>> Begin PROVIDED ENTRIES

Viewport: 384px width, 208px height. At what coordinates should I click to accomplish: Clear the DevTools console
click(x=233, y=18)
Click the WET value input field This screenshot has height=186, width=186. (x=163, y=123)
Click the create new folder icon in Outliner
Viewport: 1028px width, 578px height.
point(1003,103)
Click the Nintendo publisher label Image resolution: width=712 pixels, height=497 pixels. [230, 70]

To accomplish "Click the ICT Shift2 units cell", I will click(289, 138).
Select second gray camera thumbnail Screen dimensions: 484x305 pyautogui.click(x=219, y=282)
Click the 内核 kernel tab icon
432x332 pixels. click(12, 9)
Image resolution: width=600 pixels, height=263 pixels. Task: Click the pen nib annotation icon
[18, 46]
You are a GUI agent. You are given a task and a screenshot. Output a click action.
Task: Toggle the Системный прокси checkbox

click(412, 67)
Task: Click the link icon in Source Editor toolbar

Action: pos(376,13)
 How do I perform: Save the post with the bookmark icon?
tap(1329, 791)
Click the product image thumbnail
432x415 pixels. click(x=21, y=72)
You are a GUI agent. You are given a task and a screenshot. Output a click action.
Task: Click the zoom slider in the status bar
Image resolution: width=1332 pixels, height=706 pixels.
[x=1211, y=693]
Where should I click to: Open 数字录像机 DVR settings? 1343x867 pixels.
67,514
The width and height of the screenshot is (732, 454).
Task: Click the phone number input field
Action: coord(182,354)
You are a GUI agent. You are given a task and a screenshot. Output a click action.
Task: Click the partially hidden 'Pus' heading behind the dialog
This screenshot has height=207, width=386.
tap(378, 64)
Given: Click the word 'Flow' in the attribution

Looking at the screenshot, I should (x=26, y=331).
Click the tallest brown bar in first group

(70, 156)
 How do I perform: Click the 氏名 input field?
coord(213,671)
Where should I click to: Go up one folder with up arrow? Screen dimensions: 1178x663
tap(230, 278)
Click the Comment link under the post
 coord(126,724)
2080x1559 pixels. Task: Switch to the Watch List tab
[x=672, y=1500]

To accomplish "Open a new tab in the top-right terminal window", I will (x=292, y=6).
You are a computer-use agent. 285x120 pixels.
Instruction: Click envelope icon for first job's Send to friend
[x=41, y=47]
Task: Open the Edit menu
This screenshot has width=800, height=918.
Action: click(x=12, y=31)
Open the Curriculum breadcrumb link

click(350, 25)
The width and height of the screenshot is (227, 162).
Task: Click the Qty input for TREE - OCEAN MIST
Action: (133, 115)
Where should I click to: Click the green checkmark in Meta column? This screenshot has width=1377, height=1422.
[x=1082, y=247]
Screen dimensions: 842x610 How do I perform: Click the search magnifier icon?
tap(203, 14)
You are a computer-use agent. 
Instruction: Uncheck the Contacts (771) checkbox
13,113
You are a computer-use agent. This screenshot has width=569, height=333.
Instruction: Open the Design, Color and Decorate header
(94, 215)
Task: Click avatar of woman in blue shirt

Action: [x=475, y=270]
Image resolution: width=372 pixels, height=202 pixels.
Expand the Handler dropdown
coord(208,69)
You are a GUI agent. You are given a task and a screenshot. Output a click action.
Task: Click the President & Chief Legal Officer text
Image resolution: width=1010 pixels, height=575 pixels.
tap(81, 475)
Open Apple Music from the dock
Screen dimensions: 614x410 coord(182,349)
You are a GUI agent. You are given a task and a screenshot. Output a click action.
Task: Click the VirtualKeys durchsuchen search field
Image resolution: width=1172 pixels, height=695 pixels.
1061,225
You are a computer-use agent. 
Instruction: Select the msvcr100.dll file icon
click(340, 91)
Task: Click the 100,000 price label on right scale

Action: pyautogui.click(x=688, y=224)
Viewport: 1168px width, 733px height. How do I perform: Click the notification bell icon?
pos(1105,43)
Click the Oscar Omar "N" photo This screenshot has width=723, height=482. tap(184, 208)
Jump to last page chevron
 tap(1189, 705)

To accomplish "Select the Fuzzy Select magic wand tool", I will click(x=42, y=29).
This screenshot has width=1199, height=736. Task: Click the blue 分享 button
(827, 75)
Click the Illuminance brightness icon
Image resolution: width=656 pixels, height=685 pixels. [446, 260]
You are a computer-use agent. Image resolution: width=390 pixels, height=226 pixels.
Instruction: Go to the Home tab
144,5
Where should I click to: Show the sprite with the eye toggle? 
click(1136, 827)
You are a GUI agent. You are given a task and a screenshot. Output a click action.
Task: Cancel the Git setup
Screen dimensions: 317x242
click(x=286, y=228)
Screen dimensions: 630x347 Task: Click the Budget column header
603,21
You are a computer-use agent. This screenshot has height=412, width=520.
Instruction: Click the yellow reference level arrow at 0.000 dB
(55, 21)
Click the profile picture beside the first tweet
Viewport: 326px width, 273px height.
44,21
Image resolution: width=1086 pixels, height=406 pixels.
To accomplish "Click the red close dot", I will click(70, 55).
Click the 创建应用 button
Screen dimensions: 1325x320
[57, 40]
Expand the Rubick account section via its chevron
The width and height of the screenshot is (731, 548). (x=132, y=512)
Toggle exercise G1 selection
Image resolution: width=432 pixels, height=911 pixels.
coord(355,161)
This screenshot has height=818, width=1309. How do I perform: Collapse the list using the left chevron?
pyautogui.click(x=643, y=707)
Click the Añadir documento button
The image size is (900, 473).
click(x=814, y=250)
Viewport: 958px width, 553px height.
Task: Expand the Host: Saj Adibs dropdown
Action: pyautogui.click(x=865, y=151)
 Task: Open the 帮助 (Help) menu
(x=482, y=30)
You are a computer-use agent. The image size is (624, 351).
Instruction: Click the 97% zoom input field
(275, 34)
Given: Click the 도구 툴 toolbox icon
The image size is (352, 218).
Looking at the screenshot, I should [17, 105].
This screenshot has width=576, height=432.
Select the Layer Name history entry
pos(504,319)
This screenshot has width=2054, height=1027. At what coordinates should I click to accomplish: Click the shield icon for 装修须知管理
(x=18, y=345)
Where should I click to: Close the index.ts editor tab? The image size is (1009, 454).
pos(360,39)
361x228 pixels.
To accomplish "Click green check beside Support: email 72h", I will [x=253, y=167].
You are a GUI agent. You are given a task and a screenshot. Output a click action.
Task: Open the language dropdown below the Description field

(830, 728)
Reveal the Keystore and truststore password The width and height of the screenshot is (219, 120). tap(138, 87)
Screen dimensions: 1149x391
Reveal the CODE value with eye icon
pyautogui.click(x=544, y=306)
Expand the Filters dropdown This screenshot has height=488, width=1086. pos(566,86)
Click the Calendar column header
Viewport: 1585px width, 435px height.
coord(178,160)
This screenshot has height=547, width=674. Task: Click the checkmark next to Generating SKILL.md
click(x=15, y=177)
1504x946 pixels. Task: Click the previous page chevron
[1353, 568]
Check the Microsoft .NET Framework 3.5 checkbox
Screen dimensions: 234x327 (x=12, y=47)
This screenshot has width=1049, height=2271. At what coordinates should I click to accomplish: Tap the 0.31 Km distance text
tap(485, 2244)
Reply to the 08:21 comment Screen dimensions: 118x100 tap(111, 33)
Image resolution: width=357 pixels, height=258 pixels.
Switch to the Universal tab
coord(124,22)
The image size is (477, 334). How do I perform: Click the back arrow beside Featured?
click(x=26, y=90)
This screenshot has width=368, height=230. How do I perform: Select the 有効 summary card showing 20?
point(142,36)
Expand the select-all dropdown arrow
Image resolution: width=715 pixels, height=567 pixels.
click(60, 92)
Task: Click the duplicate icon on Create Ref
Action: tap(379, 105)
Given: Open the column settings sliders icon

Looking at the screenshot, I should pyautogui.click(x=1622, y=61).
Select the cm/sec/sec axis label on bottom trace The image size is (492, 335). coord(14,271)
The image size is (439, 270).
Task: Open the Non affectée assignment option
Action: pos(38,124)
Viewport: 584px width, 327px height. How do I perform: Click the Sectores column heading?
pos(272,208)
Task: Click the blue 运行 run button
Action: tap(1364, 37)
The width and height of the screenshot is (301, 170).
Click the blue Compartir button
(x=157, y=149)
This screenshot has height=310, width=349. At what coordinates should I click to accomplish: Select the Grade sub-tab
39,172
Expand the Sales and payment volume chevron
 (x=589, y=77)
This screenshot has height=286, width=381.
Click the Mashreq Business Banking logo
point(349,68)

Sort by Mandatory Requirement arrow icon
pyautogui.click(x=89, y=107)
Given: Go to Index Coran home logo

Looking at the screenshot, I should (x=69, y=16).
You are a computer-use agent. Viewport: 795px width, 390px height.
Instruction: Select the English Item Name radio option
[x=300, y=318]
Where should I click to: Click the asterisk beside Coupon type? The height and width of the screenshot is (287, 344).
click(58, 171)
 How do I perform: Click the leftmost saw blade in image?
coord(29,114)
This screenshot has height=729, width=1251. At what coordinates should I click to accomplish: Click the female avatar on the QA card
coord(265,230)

>> End PROVIDED ENTRIES

STATED GOAL: Express the lines of the items, beginning at the line that has "Click the 内核 kernel tab icon" and stopping after the one that has "click(412, 67)", as a Markdown table with a Number column for the row number and a Line column for the line, and leave out blank lines.

SOLUTION TO THIS PROBLEM:
| Number | Line |
|---|---|
| 1 | Click the 内核 kernel tab icon |
| 2 | 432x332 pixels. click(12, 9) |
| 3 | Image resolution: width=600 pixels, height=263 pixels. Task: Click the pen nib annotation icon |
| 4 | [18, 46] |
| 5 | You are a GUI agent. You are given a task and a screenshot. Output a click action. |
| 6 | Task: Toggle the Системный прокси checkbox |
| 7 | click(412, 67) |